Stupid shivers ran up her spine at hearing Trick's baritone. She swiveled to come face to face with the man, The Betrayer, ready to do battle, something she should have done long ago. Hell, she should have started the day she returned from Chile. She should have driven straight to Lorton prison and demanded an audience rather than lie on her stepbrother’s sofa, crying like a baby, wondering how her perfect man, the one who’d swept her off her feet in record time, had promised her everything, could have done this to them. Thank god for Jay, who took her in after everything went down.

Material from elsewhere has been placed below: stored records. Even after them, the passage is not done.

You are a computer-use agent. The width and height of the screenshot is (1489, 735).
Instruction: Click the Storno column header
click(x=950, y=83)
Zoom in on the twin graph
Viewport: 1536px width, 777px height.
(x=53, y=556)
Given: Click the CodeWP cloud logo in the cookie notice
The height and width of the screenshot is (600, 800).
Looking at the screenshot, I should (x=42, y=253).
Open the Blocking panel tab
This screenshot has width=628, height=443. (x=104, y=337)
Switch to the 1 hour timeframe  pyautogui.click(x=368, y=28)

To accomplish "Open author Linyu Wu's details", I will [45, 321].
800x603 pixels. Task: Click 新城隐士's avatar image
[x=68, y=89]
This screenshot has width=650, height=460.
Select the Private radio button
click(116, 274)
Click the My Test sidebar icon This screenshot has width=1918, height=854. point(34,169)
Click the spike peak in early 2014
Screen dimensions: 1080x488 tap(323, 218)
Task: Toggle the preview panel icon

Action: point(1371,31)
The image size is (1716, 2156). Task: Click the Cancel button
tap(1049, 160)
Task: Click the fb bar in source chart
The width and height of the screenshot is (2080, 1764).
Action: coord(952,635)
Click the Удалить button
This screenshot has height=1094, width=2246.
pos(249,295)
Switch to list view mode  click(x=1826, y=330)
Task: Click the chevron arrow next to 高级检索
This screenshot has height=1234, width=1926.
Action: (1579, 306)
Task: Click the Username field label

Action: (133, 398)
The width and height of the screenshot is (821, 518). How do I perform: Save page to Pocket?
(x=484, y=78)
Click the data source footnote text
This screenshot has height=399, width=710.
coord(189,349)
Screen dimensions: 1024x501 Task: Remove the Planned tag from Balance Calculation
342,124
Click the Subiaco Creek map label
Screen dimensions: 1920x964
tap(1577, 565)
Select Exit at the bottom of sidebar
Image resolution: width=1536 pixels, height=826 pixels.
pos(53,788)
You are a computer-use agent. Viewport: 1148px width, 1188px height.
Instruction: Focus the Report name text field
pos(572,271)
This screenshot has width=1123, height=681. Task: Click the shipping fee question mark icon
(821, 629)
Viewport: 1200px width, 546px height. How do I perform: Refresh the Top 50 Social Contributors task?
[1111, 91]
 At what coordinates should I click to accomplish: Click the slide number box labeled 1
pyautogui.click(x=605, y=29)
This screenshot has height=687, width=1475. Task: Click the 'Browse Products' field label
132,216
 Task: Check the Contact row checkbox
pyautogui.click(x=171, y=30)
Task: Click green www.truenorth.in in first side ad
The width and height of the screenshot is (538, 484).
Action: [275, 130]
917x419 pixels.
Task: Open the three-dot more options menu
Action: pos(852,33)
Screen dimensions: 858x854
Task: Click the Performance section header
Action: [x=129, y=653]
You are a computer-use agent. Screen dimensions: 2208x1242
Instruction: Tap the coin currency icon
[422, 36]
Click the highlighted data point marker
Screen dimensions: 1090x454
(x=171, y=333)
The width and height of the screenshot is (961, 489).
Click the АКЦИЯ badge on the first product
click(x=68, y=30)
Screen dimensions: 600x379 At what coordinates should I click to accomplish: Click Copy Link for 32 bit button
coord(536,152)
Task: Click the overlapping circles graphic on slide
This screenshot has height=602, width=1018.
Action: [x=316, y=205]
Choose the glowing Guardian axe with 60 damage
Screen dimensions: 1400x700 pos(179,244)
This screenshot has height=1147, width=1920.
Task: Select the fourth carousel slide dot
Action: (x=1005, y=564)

Today she wasn't hiding and wishing for something that had never been real. No more tears ever again. She put as much steel into her backbone as possible. “How dare you. First, you get me demoted to hostess and then fired? And have the nerve to force me into another job. Here?” She threw her arm toward the stage. 'I'd rather pick up garbage.”

He had the gall to raise an eyebrow. “Pretty generous on my part, I'd say.”

“Generous?” She chuffed. “You stole my money and then want to gloat as I work a menial hourly job? You humiliated me once. You won't do it again.” He'd accused her of being afraid. Afraid her ass. She strode forward until there were just six inches between them and jabbed her finger on his hard pec. “How did you find me?”

As she recalled, Trick did nothing accidentally. Of course, what did she really know about him? Yet no way was his presence at Talman's a coincidence. She jabbed him with her finger again for good measure.

He grabbed her wrist. “Since you can't stop touching me—” he cocked his head, “—let’s make this private. Office.”

“Office?”

He pulled her behind a curtain into a long, cinder block-lined hallway. “Desk and everything.” He opened a door and gestured her inside.

“Nice digs.” The large mahogany desk and oil paintings on the wall were unexpected, but then again, he had three million somewhere at his disposal, didn't he? “This Oriental carpet real? Probably. You can obviously afford to pay restitution.”

As soon as he clicked the door behind them, he strode to his desk and perched on the edge. “I was wrongly convicted. I don't have your money. I never did.” He scratched his chin, the sound of fingers on stubble making her lower belly tingle in sexual interest, damn him.

“Bullshit.” She stepped closer and stabbed him on the pec. That woodsy aftershave of his once more rose up and clouded her senses. He smelled too good, which she should not be noticing.

He gave a snort, an annoying amused sound. “Stop poking me. Try being a grownup.” He grasped her wrist—hard.

“You find this funny? Screw you.”

“If you’re offering, I might” —his gaze ran up and down her body— “consider it. You did excel in that area.”

She did a double-take. “Forget about it.”

“Gladly.” He stood, and his grip turned vicious, driving her back a step. “I make a habit of avoiding women who set me up and then abandon me, sweetheart.”

“Abandon you? You were convicted of embezzlement and sentenced to jail, and don't call me sweetheart.”